▸ Required action
Reproduce the data in its entirety, exactly as written.

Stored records
■ ■ ■
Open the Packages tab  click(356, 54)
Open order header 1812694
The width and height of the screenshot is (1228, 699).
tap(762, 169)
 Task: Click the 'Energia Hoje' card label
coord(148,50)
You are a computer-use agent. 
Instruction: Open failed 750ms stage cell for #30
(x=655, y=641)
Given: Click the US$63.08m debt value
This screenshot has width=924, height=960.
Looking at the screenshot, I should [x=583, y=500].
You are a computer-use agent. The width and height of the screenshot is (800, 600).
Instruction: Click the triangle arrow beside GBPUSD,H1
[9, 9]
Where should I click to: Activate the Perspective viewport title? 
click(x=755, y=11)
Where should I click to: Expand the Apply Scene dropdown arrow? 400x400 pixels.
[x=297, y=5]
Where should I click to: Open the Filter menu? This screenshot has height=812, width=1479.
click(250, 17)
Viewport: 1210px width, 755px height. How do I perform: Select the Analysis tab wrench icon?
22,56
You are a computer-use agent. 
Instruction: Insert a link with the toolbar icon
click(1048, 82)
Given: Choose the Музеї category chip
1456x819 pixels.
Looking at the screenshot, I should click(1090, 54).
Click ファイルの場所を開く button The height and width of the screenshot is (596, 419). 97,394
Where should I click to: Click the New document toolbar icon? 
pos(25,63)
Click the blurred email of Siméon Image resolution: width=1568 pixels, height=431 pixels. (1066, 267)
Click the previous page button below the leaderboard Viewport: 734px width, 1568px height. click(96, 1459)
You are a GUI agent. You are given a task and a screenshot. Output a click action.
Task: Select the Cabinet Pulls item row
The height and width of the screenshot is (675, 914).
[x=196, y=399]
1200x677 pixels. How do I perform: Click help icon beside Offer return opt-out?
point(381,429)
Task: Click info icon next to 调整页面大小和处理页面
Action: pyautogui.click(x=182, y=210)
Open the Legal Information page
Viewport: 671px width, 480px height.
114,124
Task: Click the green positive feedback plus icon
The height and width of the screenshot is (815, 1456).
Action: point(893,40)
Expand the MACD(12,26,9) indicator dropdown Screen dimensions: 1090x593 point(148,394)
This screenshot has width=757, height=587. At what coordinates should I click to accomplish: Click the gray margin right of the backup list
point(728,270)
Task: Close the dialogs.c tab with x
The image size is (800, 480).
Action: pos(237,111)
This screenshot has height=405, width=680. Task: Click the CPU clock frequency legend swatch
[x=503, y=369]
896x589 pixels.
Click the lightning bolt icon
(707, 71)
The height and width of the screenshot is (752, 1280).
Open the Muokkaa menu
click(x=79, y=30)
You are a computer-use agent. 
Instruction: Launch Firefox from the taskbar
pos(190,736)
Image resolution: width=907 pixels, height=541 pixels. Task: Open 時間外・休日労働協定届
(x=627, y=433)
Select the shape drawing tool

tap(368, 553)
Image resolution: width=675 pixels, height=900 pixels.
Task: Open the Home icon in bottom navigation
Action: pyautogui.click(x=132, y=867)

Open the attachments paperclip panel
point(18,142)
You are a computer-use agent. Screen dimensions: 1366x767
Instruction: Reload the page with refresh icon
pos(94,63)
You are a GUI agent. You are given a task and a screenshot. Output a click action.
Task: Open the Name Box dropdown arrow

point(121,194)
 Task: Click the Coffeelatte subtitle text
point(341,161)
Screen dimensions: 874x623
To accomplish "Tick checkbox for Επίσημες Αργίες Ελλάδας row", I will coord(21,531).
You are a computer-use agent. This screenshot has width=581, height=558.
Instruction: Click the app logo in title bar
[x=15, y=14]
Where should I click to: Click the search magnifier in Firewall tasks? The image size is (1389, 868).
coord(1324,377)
■ ■ ■
▸ Problem solution
Open the Packages tab  click(356, 54)
Open order header 1812694
The width and height of the screenshot is (1228, 699).
tap(762, 169)
 Task: Click the 'Energia Hoje' card label
coord(148,50)
You are a computer-use agent. 
Instruction: Open failed 750ms stage cell for #30
(x=655, y=641)
Given: Click the US$63.08m debt value
This screenshot has width=924, height=960.
Looking at the screenshot, I should [x=583, y=500].
You are a computer-use agent. The width and height of the screenshot is (800, 600).
Instruction: Click the triangle arrow beside GBPUSD,H1
[9, 9]
Where should I click to: Activate the Perspective viewport title? 
click(x=755, y=11)
Where should I click to: Expand the Apply Scene dropdown arrow? 400x400 pixels.
[x=297, y=5]
Where should I click to: Open the Filter menu? This screenshot has height=812, width=1479.
click(250, 17)
Viewport: 1210px width, 755px height. How do I perform: Select the Analysis tab wrench icon?
22,56
You are a computer-use agent. 
Instruction: Insert a link with the toolbar icon
click(1048, 82)
Given: Choose the Музеї category chip
1456x819 pixels.
Looking at the screenshot, I should click(1090, 54).
Click ファイルの場所を開く button The height and width of the screenshot is (596, 419). 97,394
Where should I click to: Click the New document toolbar icon? 
pos(25,63)
Click the blurred email of Siméon Image resolution: width=1568 pixels, height=431 pixels. (1066, 267)
Click the previous page button below the leaderboard Viewport: 734px width, 1568px height. click(96, 1459)
You are a GUI agent. You are given a task and a screenshot. Output a click action.
Task: Select the Cabinet Pulls item row
The height and width of the screenshot is (675, 914).
[x=196, y=399]
1200x677 pixels. How do I perform: Click help icon beside Offer return opt-out?
point(381,429)
Task: Click info icon next to 调整页面大小和处理页面
Action: pyautogui.click(x=182, y=210)
Open the Legal Information page
Viewport: 671px width, 480px height.
114,124
Task: Click the green positive feedback plus icon
The height and width of the screenshot is (815, 1456).
Action: point(893,40)
Expand the MACD(12,26,9) indicator dropdown Screen dimensions: 1090x593 point(148,394)
This screenshot has width=757, height=587. At what coordinates should I click to accomplish: Click the gray margin right of the backup list
point(728,270)
Task: Close the dialogs.c tab with x
The image size is (800, 480).
Action: pos(237,111)
This screenshot has height=405, width=680. Task: Click the CPU clock frequency legend swatch
[x=503, y=369]
896x589 pixels.
Click the lightning bolt icon
(707, 71)
The height and width of the screenshot is (752, 1280).
Open the Muokkaa menu
click(x=79, y=30)
You are a computer-use agent. 
Instruction: Launch Firefox from the taskbar
pos(190,736)
Image resolution: width=907 pixels, height=541 pixels. Task: Open 時間外・休日労働協定届
(x=627, y=433)
Select the shape drawing tool

tap(368, 553)
Image resolution: width=675 pixels, height=900 pixels.
Task: Open the Home icon in bottom navigation
Action: pyautogui.click(x=132, y=867)

Open the attachments paperclip panel
point(18,142)
You are a computer-use agent. Screen dimensions: 1366x767
Instruction: Reload the page with refresh icon
pos(94,63)
You are a GUI agent. You are given a task and a screenshot. Output a click action.
Task: Open the Name Box dropdown arrow

point(121,194)
 Task: Click the Coffeelatte subtitle text
point(341,161)
Screen dimensions: 874x623
To accomplish "Tick checkbox for Επίσημες Αργίες Ελλάδας row", I will coord(21,531).
You are a computer-use agent. This screenshot has width=581, height=558.
Instruction: Click the app logo in title bar
[x=15, y=14]
Where should I click to: Click the search magnifier in Firewall tasks? The image size is (1389, 868).
coord(1324,377)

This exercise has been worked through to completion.